FreeIPA 4.7.5 is a stabilization release for the features delivered as a part of 4.7 version series.

There are more than 60 bug-fixes details of which can be seen in the list of resolved tickets below.

Upgrading#

Upgrade instructions are available on Upgrade page.

Feedback#

Please provide comments, bugs and other feedback via the freeipa-users mailing list (https://lists.fedoraproject.org/archives/list/freeipa-users@lists.fedorahosted.org/) or #freeipa channel on Freenode.

Resolved tickets#

  • #2018 Change hostname length limit to 64

  • #4972 check for existence of private group is done even if UPG definition is disabled

  • #5062 [WebUI] Unlock option is enabled for all user.

  • #5662 ID Views: do not allow custom Views for the masters

  • #6210 When master’s IP address does not resolve to its name, ipa-replica-install fails

  • #6843 ipa-backup does not create log file at /var/log/

  • #6951 Update samba config file and use sss idmap module

  • #7181 ipa-replica-prepare fails for 2nd replica when passwordHistory is enabled

  • #7307 RFE: Extend IPA to support unadvertised replicas

  • #7566 Installation of replica against a specific master

  • #7600 Enable compat tree to provide information about AD users and groups on trust agents

  • #7725 ipa-restore set wrong file permissions and ownership for /var/log/dirsrv/slapd- directory

  • #7804 `ipa otptoken-sync` fails with stack trace

  • #7810 [F28] Require NSS with fix for p11-kit issue.

  • #7834 Fix certificate revocation tests for Web UI

  • #7870 [certmonger][upgrade] “Failed to get request: bus, object_path and dbus_interface must not be None.”

  • #7895 ipa trust fetch-domains, server parameter ignored

  • #7908 Write tests for interactive prompt for NTP options.

  • #7917 Occasional ‘whoami.data is undefined’ error in FreeIPA web UI

  • #7949 test_integration/test_nfs.py fails at cleanup

  • #7995 Removing TLSv1.0, TLSv1.1 from nss.conf

  • #8001 Need default authentication indicators for SPAKE, PKINIT and encrypted challenge preauth

  • #8017 host-add –password logs cleartext userpassword to Apache error log

  • #8026 Update pr-ci definitions with master_3client topology

  • #8027 test_nfs.py: migrate to master_3client

  • #8029 ipa host-find –pkey-only includes SSH keys in output

  • #8034 Existing p11-kit config file is not restored on uninstall

  • #8044 Extdom plugin should not return LDAP_NO_SUCH_OBJECT if there are timeout or other errors

  • #8055 Test for PG6843: ipa-backup does not create log file at /var/log is failing

  • #8067 add default access control configuration to trusted domain objects

  • #8070 Test failure in test_integration/test_replica_promotion.py::TestHiddenReplicaPromotion::()::test_hidden_replica_install

  • #8073 Backup/restore does not restore /etc/pkcs11/modules/softhsm2.module

  • #8077 New pylint 2.4.0 errors

  • #8082 Default client configuration breaks ssh in FIPS mode.

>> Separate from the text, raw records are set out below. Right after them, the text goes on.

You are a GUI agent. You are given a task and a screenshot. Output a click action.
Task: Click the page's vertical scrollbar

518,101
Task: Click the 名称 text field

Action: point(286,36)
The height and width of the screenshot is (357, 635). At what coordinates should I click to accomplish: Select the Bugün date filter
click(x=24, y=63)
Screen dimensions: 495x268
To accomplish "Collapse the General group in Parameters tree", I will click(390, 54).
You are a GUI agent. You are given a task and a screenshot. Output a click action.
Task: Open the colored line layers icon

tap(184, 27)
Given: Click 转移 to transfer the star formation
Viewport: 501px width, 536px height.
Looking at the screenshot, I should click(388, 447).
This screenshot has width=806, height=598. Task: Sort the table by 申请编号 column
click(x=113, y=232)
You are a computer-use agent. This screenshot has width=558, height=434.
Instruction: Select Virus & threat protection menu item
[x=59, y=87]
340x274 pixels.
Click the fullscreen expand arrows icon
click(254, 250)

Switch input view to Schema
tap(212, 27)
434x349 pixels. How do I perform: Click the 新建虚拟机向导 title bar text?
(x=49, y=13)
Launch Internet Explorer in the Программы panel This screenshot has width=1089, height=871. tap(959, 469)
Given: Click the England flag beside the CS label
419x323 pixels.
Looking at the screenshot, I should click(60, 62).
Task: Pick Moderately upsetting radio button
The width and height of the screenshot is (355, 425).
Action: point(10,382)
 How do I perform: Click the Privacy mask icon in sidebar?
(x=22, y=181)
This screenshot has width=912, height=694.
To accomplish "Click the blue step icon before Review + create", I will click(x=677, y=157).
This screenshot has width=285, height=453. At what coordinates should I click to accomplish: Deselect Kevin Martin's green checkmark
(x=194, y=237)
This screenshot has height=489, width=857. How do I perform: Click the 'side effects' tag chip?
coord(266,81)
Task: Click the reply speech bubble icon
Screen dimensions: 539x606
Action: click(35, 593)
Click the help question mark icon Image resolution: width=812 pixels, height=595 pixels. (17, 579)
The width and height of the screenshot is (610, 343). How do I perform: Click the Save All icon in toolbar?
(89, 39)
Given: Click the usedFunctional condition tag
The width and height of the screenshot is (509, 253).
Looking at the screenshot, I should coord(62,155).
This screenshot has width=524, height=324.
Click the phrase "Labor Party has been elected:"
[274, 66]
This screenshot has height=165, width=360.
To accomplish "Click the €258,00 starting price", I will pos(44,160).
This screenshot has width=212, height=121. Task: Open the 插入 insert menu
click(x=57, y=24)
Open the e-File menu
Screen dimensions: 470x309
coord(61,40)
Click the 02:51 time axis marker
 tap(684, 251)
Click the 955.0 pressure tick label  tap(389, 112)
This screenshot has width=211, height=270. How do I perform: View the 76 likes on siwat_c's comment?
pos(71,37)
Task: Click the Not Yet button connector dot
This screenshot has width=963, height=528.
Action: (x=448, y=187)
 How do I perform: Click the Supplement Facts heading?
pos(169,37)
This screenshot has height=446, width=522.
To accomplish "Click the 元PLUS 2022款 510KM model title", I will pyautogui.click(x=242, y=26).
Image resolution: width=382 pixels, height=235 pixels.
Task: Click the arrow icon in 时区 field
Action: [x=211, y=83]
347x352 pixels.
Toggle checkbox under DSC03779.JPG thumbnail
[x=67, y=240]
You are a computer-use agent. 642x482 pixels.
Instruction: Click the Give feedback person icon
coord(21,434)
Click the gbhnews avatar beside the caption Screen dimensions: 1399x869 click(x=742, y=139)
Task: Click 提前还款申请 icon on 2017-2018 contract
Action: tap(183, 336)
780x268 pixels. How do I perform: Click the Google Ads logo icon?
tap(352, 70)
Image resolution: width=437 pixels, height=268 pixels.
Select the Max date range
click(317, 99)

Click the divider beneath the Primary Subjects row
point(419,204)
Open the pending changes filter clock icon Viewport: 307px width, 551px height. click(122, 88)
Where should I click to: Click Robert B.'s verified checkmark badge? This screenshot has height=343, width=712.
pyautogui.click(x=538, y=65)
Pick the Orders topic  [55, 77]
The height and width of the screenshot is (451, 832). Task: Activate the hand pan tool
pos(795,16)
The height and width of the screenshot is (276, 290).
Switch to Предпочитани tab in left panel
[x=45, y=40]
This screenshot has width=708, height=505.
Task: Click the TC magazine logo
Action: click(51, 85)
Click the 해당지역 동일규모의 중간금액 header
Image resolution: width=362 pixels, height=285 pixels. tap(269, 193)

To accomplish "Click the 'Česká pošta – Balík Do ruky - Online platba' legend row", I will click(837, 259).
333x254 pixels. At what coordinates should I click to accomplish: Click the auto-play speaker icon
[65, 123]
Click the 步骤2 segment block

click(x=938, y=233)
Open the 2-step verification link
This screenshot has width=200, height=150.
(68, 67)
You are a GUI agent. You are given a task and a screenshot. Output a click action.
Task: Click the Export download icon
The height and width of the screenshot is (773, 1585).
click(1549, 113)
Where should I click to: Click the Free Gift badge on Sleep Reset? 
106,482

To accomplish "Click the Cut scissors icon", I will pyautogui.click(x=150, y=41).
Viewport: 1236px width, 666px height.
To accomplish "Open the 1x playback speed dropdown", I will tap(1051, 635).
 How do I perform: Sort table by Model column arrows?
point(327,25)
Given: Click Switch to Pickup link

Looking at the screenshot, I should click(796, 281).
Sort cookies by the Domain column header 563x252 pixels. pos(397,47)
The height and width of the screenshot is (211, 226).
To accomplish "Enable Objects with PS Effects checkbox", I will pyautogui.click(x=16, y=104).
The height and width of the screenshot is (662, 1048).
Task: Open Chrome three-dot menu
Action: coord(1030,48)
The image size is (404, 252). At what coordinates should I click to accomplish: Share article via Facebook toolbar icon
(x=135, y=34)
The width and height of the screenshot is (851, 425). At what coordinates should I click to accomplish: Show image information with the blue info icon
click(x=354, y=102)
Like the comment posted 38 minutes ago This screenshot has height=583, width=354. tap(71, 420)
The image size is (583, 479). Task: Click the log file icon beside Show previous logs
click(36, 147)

  • #8084 KRA authentication fails when IPA CA has custom Subject DN

  • #8086 ipa-server-certinstall man page does not match built-in help.

  • #8099 ipa-backup command is failing on rhel-7.8

  • #8102 Pylint 2.4.3 + Astroid 2.3.2 errors

  • #8113 ipa-advise on a RHEL7 IdM server is not able to generate a configuration script for a RHEL8 IdM client

  • #8115 Nightly test failure in fedora-30/test_smb and fedora-29/test_smb

  • #8120 Invisible part of notification area in Web UI intercepts clicks of some page elements

  • #8131 covscan memory leaks report

  • #8138 Man page ipa-cacert-manage does not display correctly on RHEL

  • #8148 add “systemctl restart sssd” to warning message when adding trust agents to replicas

  • #8151 test_commands timing-out

  • #8157 NIghtly test failure in fedora-rawhide/test_webui_network

  • #8163 “Internal Server Error” reported for minor issues implies IPA is broken [IdmHackfest2019]

  • #8164 Renewed certs are not picked up by IPA CAs

  • #8169 NIghtly test failure in fedora-rawhide/test_webui_policy

  • #8170 Nightly test failure in fedora-rawhide/test_backup_and_restore_TestBackupReinstallRestoreWithDNS

  • #8176 External CA is tracked for renewals and replaced with a self-signed certificate

  • #8193 Re-order 50-externalmembers.update to be after 80-schema_compat.update

  • #8213 Test failure in Travis CI: missing IPv6 loopback interface

  • #8219 ipatests: unify editing of sssd.conf

  • #8221 Secure AJP connector between Dogtag and Apache proxy

  • #8226 ipa-restore does not restart httpd

  • #8228 Nightly failure in backup/restore while calling ‘id admin’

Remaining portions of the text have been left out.